Scrape posts and comments from any public Lemmy community on any Lemmy instance — the federated Reddit alternative. We handle the pagination, retries, fingerprint rotation, and rate-limit pacing — you get typed dataset rows ready to export to CSV or JSON.
All notable changes to this project will be documented in this file.
[0.2.0] — 2026-05-20
Fixed
Add prefill to the discriminating input field so Apify's automated daily QA receives a runnable payload. Empty-input runs were tripping the Pydantic model_validate XOR/required-field check inside 100 ms, which after three consecutive days flagged the Actor "Under maintenance" and unlisted it from the Apify Store.
[0.1.0] — 2026-05-16 (published)
Published
Pushed to Apify Store as DevilScrapes/lemmy-community-scraper (actor id: 4yyYOxupijLPfFJIJ), build 0.1.1.

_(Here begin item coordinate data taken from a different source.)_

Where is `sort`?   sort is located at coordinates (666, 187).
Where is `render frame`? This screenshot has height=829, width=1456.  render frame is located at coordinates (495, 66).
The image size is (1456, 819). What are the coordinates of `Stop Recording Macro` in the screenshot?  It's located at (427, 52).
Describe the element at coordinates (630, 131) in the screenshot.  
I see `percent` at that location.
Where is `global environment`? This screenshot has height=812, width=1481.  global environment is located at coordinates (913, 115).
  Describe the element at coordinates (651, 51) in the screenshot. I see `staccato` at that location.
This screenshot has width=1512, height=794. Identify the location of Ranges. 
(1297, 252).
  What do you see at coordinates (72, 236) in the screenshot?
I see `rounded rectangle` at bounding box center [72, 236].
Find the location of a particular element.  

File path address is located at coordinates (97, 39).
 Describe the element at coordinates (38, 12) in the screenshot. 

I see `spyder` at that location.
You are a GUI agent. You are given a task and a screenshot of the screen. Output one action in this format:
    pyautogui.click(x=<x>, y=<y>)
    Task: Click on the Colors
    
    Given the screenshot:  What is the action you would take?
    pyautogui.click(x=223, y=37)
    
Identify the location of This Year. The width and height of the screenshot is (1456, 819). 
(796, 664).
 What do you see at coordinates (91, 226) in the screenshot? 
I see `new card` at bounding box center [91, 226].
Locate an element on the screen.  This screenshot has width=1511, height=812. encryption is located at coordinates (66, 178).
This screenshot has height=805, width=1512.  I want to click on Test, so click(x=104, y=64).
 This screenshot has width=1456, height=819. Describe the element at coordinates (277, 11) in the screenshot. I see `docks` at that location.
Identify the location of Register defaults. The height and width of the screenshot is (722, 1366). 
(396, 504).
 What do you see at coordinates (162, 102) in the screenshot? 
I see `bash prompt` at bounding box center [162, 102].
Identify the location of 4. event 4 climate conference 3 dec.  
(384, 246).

Cloud QA: run jsoPuEEcvAt1DAb5f — SUCCEEDED, 17 rows (5 posts + 12 comments), discriminator field present.
[0.1.0] — 2026-05-16
Added
Initial release: posts + optional comments per public Lemmy community, cursor-paginated posts and integer-paginated comments via the public /api/v3/ REST API.
Discriminated ResultRow: row_type="post" or "comment" in one dataset, with community + parent-post metadata denormalised onto every comment row.
17-token sort enum (Lemmy v0.19 compatible — bare Top rejected at input).
comment_parent_id derived from comment.path for downstream tree reconstruction.
Three PPE events: actor-start ($0.05), result-row ($0.002), result-row-comment ($0.001).
Pydantic v2 input + output models per ADR-0004.
Part of the Federated Social Suite alongside bluesky-starter-pack and bluesky-feed-posts.